Are trying out your code for real? or just desk debugging? Because you will also need to make sure that your data is right, ie that you have inserted one and only one record for this username/password combo.

mikewooten

when i view the file, i get this message, how can this message be fixed, what would i have to do and what code would i have to use?
Warning: mysql_fetch_array(): supplied argument is not a valid MySQL result resource

thanks

nemonoman

Are you really using these values?

$host ="localhost";
$username="user";
$password="pass";
$database="database";
$table_name = "tablename";

In which case your problem is obvious.

Have you connected to the database at all? Is there a record there at all?
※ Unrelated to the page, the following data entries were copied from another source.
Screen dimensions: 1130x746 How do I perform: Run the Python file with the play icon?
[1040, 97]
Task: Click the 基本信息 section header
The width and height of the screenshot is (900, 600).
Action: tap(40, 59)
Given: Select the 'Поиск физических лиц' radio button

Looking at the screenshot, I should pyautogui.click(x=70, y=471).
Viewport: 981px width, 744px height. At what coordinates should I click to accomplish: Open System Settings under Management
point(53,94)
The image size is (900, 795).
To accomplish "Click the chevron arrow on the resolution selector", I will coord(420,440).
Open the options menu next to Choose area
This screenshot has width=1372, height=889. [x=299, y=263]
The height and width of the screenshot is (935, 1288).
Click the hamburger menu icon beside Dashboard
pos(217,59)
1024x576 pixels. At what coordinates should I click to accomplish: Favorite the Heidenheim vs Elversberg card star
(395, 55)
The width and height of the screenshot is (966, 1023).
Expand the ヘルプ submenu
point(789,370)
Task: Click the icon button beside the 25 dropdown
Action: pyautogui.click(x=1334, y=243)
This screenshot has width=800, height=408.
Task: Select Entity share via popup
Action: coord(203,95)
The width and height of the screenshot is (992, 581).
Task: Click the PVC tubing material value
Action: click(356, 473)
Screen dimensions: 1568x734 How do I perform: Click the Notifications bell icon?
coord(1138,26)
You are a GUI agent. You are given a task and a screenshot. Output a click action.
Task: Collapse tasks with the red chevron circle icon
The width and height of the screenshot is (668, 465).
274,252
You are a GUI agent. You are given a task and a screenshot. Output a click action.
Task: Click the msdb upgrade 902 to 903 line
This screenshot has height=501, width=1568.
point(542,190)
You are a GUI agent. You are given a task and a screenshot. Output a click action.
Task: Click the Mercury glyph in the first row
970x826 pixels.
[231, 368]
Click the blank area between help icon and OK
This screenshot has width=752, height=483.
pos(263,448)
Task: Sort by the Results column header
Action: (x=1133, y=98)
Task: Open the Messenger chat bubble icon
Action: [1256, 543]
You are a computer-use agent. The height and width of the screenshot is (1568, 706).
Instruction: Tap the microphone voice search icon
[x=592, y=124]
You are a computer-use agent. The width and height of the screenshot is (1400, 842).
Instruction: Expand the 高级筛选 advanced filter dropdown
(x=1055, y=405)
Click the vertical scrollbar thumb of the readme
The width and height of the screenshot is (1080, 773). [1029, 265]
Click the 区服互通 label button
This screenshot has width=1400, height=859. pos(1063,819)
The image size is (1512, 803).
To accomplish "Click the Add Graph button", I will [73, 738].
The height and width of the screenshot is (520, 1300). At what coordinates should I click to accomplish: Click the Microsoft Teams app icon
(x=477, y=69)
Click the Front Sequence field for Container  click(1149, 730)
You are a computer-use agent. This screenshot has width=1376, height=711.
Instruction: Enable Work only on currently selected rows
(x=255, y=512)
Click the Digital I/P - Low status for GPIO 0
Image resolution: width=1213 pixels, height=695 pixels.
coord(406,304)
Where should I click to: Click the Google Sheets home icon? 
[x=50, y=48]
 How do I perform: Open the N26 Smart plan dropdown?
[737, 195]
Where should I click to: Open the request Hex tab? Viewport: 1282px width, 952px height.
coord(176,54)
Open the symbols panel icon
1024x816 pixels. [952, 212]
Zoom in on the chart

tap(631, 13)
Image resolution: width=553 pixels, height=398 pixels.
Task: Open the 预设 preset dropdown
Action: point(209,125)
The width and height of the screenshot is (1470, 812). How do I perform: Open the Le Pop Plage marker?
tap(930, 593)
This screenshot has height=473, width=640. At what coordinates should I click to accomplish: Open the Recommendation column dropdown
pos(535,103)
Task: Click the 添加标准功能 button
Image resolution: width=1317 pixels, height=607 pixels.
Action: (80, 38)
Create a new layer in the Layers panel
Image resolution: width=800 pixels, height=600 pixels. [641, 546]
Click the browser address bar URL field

Show us the real values you are using..."xxx" for password.

mikewooten

this is the real values i am really using

$host="localhost";
$username="mwooten1";
$password="xxx";
$database="mwooten1_sampledb";
$table_name = "ecom";

nemonoman

OK. Try it in steps:

$connection = mysql_connect( $host, $username, $password ) or die( "Connection Error" );
// OK that would die on failure.

mysql_select_db($db);

//WHAT IS $db?

//Don't you mean:

mysql_select_db($database);

//??

//Better would be:

$selected=mysql_select_db($database) or die("Couldn't select Database");

$result = mysql_query("SELECT auser, apass FROM $table_name WHERE auser = '$user' AND apass = '$pass'")

mikewooten

ok, i have entered the information, and now i am getting an Parse error, how can i correct that for the user auth to work?
thanks

mikewooten

i'm getting this message saying that it couln't select the database
what should i do?
thanks
here is the code i have below

$host="localhost";
$username="mwooten1";
$password="xxx";
$database="mwooten1_sampledb";
$table_name = "ecom";

or die( "Connection Error" );

$connection = mysql_connect($host, $username, $password);
$selected=mysql_select_db($connection) or die("Couldn't select Database");
$result = mysql_query("SELECT auser, apass FROM $table_name WHERE auser == '$user' AND apass == '$pass'");

nemonoman

Please see my edited version...I posted before proofreading.

Change:
$selected=mysql_select_db($connection) or die("Couldn't select Database");

To:
$selected=mysql_select_db($database) or die("Couldn't select Database");

AND PLEASE REMOVE THE ^&*%$$#

DOUBLE EQUALS (==)

FROM YOUR ^&)#!!

SELECT STATEMENT!!!!

SINGLE EQUALS ONLY!!

HAVE SAID THIS 3 TIMES!!!!!

mikewooten

the code works when the user wants to enter any kind of information that they want, how can i make the user auth work only when they sign up for a user name and password and use that user name and password to get in and when they don't use the right username with the right password, it'll reject them?

i have changed everything, including the double == and the connection?
can you let me know what else i would have to do
thanks
here the code

            $host="localhost";
$username="mwooten1";
$password="mikeswoo";
$database="mwooten1_sampledb";
$table_name = "ecom";

$connection = mysql_connect($host, $username, $password);
$selected=mysql_select_db($database) or die("Couldn't select Database");
$result = mysql_query("SELECT auser, apass FROM $table_name WHERE auser = '$user' AND apass = '$pass'");

$user = $POST['auser'];
$pass = $POST['apass'];

while ($row = mysql_fetch_array($result)) {
echo $row["auser"];
echo $row["apass"];

}

nemonoman

I'm done now.

FIRST set the values:

$user = $POST['auser'];
$pass = $POST['apass'];

THEN do the query:
$result = mysql_query("SELECT auser, apass FROM $table_name WHERE auser = '$user' AND apass = '$pass'");

All this does:

while ($row = mysql_fetch_array($result)) {
echo $row["auser"];
echo $row["apass"];
}

Is print out the username and password from the database.

Figure the rest out yourself. I can't keep up with the ways you add new errors to your code, or that you can't figure out what you're trying to accomplish.

Move further questions to the NEWBIEs forum.